• _Extracted material_:
== Segment start ==

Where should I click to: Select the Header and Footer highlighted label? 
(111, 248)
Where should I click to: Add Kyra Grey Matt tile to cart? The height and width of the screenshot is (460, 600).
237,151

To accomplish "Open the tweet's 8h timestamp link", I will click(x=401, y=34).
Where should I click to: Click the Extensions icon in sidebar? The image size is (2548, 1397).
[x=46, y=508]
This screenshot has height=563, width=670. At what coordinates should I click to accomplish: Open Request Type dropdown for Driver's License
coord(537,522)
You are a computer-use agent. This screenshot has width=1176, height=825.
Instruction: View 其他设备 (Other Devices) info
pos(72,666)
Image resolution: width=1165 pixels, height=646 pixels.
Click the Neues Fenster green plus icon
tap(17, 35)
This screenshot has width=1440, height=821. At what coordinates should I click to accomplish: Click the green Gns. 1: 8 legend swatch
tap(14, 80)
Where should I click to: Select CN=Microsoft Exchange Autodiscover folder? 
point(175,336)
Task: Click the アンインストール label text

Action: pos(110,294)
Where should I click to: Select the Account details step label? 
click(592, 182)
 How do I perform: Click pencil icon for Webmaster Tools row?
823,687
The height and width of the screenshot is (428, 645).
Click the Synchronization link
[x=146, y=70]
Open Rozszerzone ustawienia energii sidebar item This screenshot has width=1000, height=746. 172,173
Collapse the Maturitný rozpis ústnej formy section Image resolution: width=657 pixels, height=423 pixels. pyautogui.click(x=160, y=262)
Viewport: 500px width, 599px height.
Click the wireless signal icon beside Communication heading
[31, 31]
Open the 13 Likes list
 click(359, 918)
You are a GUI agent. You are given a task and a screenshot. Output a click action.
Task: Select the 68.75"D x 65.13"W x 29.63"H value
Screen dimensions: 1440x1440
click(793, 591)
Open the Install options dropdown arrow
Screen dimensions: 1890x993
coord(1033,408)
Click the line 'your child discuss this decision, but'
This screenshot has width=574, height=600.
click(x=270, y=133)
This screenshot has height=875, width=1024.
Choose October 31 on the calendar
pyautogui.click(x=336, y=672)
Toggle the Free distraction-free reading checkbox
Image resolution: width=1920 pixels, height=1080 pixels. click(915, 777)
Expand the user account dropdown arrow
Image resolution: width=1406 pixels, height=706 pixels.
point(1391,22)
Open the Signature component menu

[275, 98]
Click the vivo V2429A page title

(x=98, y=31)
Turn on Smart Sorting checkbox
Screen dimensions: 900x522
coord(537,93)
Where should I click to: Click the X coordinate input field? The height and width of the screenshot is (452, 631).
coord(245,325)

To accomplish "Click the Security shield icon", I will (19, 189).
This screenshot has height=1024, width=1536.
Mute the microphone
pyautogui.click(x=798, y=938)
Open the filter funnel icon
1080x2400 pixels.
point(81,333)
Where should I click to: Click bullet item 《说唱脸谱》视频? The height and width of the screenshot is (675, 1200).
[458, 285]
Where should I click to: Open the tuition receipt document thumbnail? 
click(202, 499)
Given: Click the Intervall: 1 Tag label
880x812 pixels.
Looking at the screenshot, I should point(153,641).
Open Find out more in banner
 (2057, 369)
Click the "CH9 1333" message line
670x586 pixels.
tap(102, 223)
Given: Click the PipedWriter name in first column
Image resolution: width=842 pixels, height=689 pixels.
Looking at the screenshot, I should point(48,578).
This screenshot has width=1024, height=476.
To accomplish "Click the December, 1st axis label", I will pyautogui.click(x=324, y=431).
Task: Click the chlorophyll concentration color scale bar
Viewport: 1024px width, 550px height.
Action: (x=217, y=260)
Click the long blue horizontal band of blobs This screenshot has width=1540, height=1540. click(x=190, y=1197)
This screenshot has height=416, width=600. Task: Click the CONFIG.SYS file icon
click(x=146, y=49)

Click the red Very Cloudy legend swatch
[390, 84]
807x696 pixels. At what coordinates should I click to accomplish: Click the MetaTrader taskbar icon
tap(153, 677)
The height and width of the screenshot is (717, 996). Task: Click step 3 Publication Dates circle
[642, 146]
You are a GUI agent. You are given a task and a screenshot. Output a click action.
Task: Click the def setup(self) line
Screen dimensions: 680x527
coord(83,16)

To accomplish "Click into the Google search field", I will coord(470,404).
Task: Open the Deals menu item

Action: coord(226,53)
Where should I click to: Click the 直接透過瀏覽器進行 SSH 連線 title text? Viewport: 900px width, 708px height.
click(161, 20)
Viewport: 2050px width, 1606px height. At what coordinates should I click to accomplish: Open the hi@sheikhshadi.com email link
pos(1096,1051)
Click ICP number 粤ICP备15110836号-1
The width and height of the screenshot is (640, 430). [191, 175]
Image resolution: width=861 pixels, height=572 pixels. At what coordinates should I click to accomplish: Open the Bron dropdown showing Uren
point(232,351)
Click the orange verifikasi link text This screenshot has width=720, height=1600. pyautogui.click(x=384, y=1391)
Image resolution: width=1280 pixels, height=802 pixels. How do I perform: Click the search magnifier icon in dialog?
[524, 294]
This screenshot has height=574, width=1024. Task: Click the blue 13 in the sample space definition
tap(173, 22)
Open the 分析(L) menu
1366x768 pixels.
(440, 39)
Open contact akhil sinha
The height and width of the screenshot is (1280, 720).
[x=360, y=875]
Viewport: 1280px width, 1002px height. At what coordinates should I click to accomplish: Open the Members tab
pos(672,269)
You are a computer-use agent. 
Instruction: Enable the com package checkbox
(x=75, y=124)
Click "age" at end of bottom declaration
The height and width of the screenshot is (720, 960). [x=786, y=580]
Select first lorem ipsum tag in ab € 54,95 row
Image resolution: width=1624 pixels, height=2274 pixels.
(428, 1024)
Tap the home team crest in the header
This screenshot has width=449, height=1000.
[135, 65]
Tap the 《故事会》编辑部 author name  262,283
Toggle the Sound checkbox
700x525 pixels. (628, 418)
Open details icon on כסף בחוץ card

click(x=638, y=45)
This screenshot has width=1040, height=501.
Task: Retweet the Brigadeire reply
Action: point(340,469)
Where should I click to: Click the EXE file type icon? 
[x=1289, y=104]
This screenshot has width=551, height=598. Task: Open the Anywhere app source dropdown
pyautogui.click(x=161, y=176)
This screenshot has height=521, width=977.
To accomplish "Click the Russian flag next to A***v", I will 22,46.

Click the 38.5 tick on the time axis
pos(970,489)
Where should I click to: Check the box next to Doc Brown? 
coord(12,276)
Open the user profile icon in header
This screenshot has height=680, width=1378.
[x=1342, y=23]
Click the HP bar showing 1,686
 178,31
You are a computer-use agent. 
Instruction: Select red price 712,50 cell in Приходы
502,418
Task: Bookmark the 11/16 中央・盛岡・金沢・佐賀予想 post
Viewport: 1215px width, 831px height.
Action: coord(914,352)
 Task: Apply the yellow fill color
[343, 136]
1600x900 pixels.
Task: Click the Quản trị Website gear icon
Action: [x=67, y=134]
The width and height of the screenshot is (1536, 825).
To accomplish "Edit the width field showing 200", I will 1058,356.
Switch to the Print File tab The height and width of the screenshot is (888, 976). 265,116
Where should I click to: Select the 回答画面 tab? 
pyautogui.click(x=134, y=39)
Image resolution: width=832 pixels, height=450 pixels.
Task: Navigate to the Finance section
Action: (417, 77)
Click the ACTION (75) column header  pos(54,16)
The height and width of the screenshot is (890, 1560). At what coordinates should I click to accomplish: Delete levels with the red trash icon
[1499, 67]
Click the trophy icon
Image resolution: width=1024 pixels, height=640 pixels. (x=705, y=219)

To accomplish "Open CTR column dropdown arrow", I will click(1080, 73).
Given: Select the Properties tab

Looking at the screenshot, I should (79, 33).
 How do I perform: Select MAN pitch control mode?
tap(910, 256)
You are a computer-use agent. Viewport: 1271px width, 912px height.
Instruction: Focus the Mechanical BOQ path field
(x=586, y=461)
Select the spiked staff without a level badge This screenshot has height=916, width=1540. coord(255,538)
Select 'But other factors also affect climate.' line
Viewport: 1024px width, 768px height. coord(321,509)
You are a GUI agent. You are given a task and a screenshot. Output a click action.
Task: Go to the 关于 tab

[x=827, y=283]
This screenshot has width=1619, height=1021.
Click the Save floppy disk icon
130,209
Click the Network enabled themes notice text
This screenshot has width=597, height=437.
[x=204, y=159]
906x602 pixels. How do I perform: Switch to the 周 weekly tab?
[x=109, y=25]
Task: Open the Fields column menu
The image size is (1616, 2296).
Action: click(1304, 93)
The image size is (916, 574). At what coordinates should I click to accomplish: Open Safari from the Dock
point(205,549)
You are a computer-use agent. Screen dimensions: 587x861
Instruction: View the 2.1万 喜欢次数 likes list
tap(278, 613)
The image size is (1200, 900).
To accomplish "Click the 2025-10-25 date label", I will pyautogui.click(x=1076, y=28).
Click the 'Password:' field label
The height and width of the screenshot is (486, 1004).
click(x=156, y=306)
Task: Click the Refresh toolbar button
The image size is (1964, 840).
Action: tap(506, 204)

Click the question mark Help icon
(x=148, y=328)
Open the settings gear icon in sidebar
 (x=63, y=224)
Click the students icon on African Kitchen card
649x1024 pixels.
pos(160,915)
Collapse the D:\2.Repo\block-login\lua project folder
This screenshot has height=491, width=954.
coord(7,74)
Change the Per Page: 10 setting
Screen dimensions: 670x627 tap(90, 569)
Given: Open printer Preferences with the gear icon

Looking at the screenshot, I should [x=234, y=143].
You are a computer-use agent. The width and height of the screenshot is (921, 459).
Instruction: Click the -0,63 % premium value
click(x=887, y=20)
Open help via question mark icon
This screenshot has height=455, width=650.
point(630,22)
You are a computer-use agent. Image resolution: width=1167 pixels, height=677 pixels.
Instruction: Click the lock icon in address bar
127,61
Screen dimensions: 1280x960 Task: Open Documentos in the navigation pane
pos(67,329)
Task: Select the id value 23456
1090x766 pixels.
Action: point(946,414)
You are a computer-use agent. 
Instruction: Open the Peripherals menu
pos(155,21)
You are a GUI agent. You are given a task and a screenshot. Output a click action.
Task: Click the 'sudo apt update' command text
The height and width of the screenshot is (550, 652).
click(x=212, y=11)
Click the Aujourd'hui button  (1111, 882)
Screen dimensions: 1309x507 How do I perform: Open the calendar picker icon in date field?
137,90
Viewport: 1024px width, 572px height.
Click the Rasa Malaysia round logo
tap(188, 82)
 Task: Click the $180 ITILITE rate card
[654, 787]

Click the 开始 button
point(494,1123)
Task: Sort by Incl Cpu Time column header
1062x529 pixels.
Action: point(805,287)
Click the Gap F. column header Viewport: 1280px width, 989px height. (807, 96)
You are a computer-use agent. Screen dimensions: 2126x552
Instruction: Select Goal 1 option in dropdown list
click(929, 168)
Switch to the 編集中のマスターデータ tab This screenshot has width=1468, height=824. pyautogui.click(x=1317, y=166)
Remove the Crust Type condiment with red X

== Segment end ==

• _Action item_:
Produce verbatim the lines starting at the one with "Click the 开始 button" and ending at the last line of the material, both ends included. Add no other line.

• _Result of the task_:
Click the 开始 button
point(494,1123)
Task: Sort by Incl Cpu Time column header
1062x529 pixels.
Action: point(805,287)
Click the Gap F. column header Viewport: 1280px width, 989px height. (807, 96)
You are a computer-use agent. Screen dimensions: 2126x552
Instruction: Select Goal 1 option in dropdown list
click(929, 168)
Switch to the 編集中のマスターデータ tab This screenshot has width=1468, height=824. pyautogui.click(x=1317, y=166)
Remove the Crust Type condiment with red X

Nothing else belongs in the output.